• _BRIEF_
Each line from the one holding "[button] (870, 39)" to the last line below must be restated word for word, and no picture may be included.

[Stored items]
+--

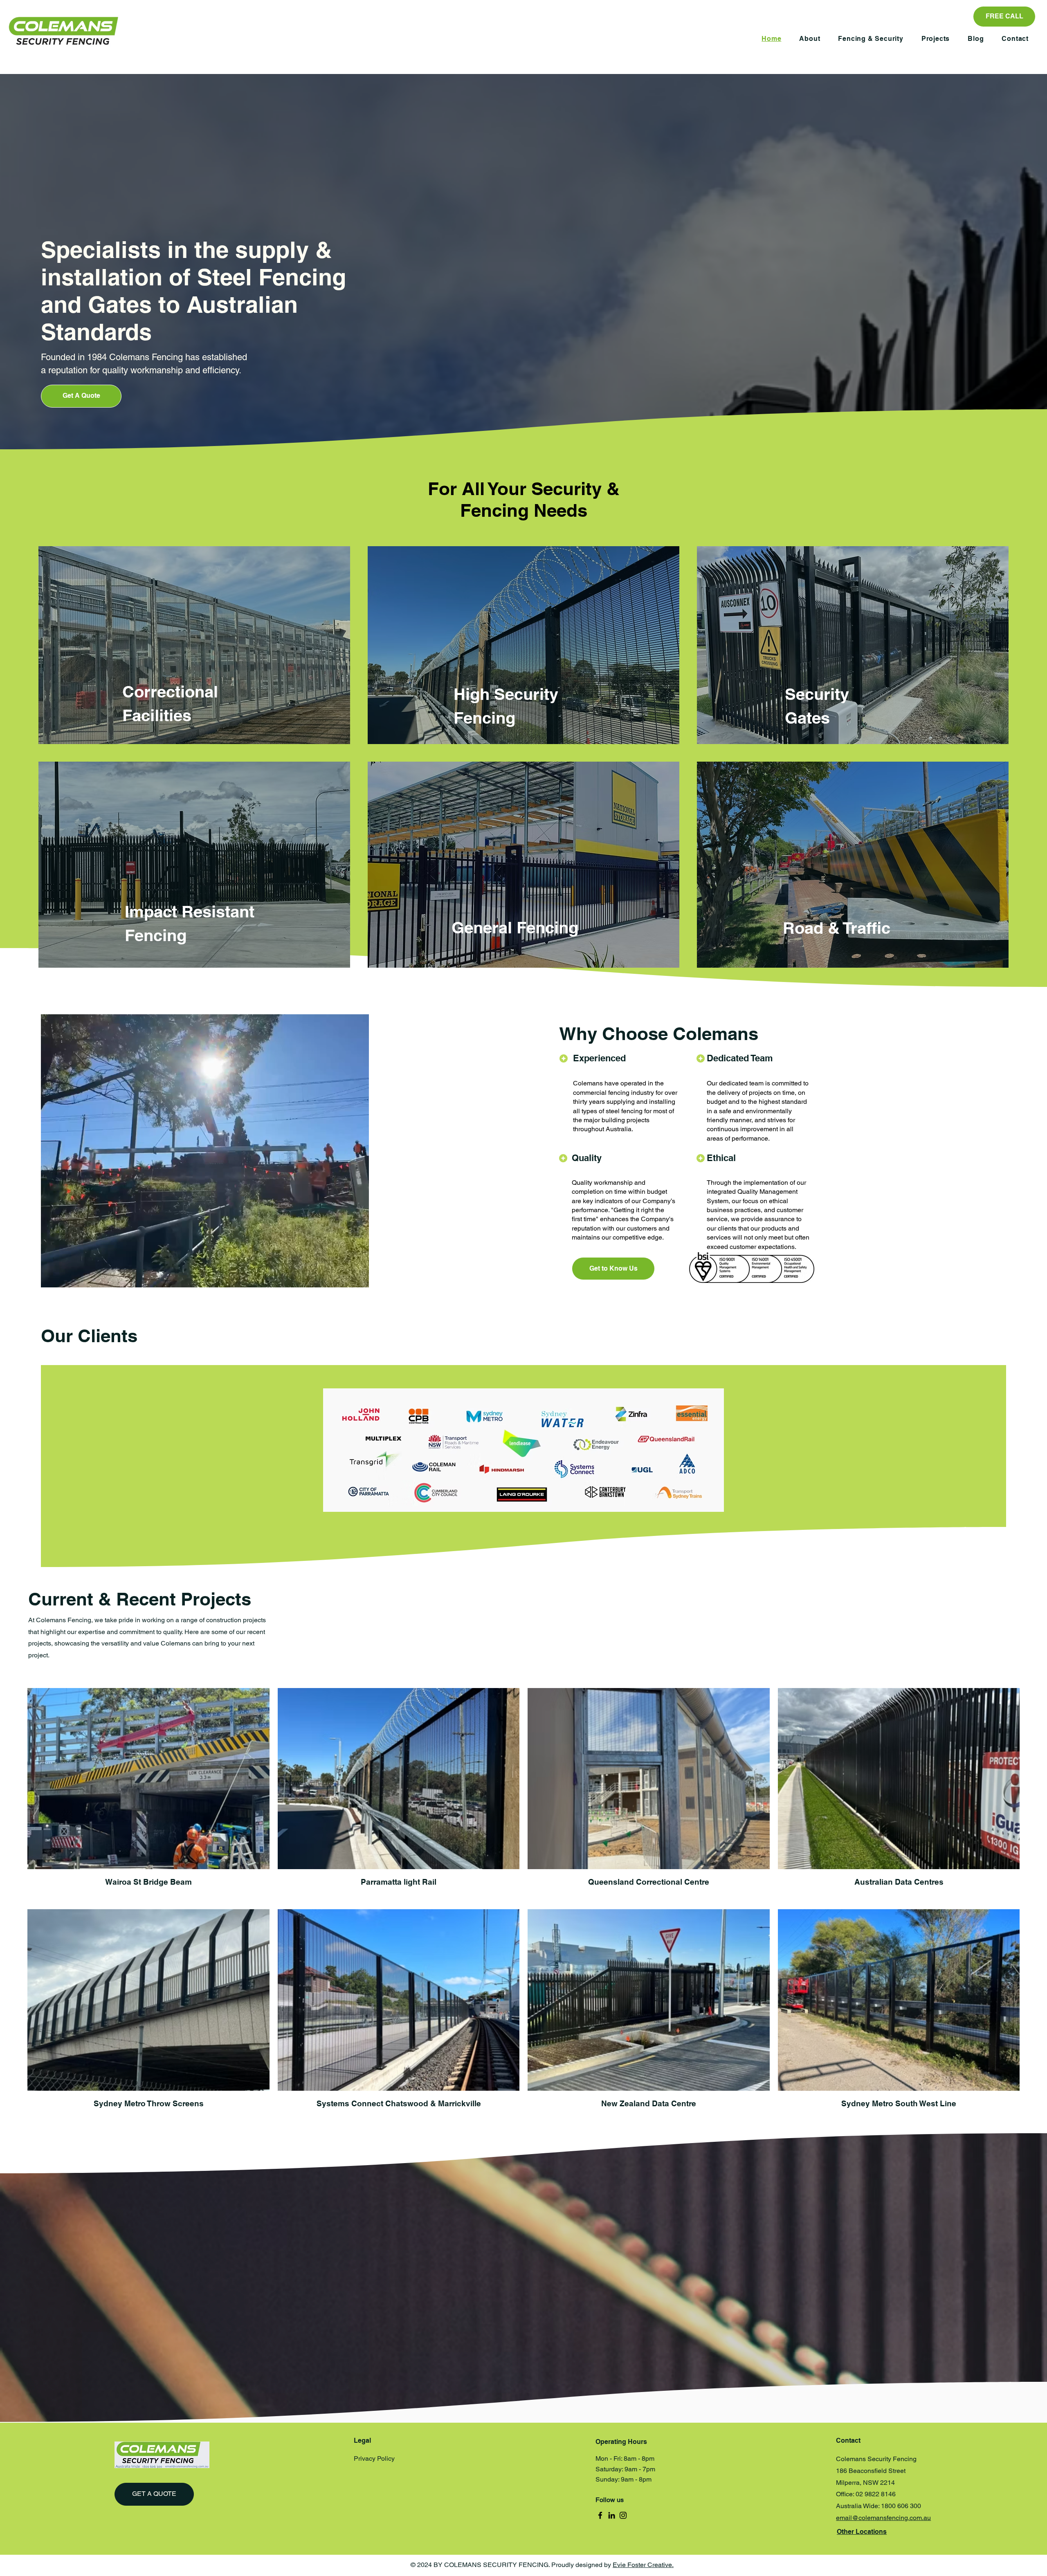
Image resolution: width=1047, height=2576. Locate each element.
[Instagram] (623, 2515)
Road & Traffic (836, 927)
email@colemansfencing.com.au (883, 2518)
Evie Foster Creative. (643, 2565)
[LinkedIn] (611, 2515)
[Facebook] (600, 2515)
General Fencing (515, 927)
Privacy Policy (374, 2458)
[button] (870, 39)
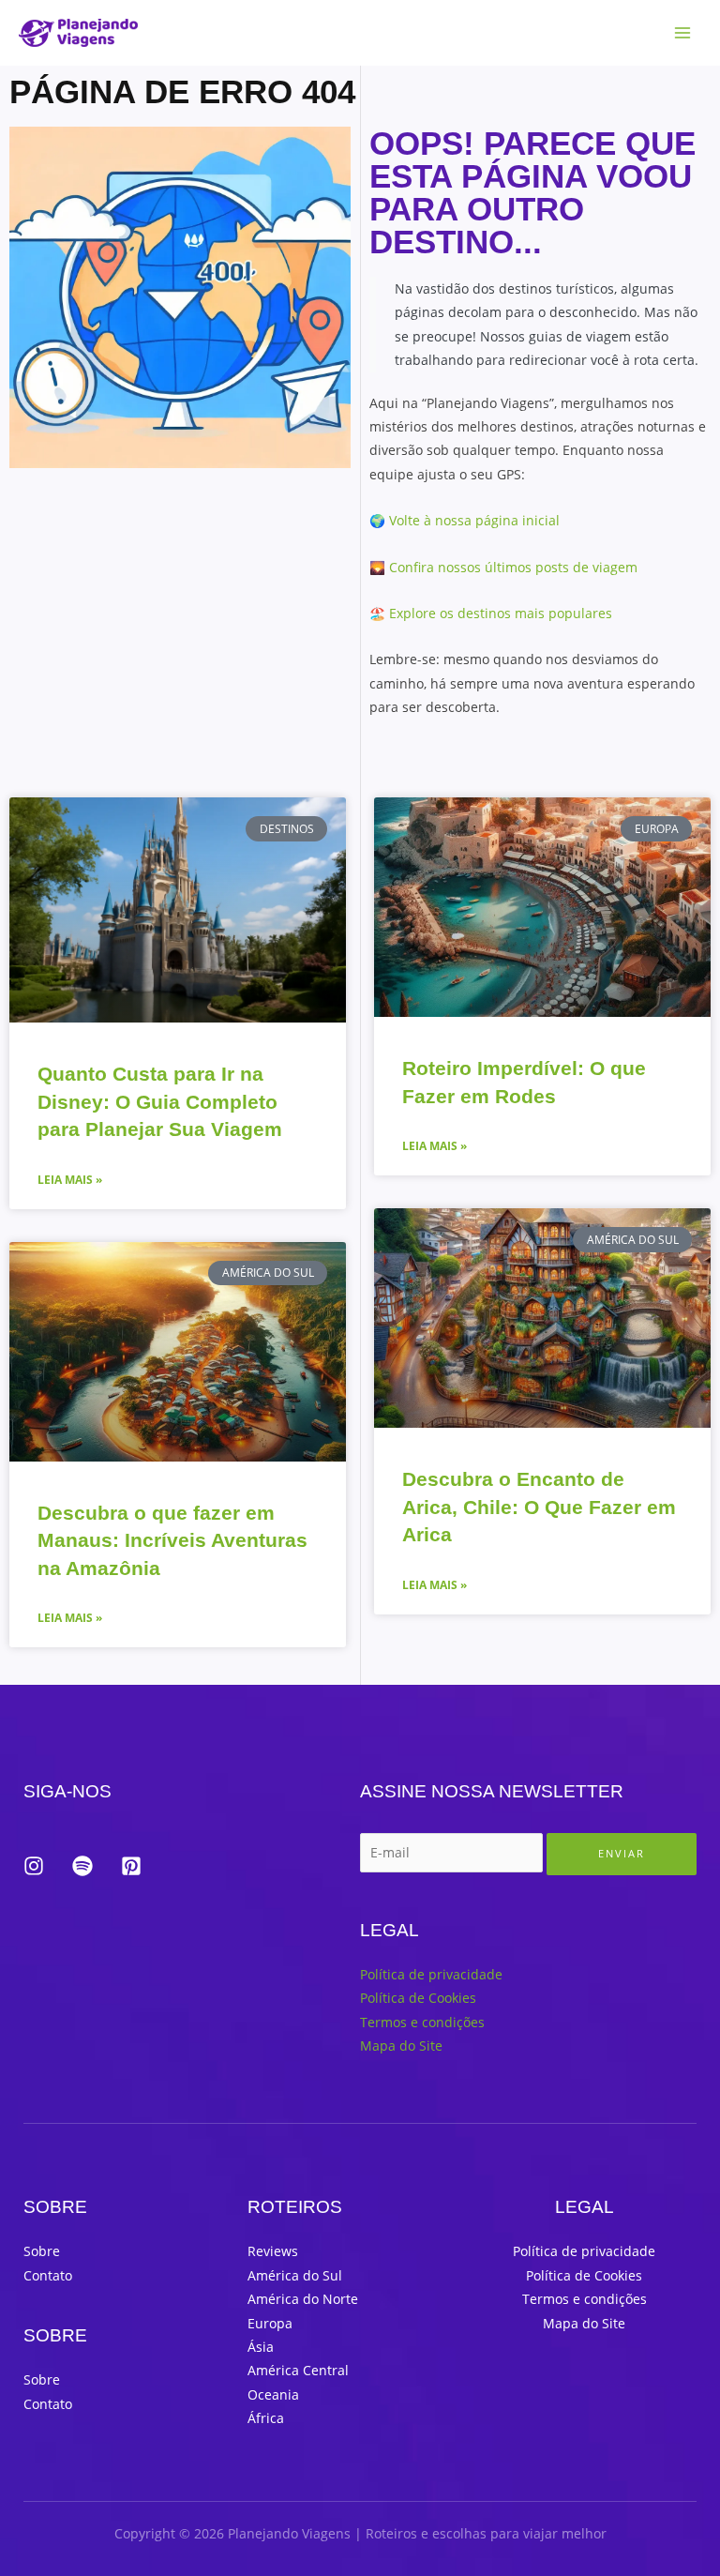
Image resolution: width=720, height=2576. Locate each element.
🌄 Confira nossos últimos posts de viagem (503, 567)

+--

• _WRITTEN SOLUTION_
[button] (870, 39)
Image resolution: width=720, height=2576. Locate each element.
🌄 Confira nossos últimos posts de viagem (503, 567)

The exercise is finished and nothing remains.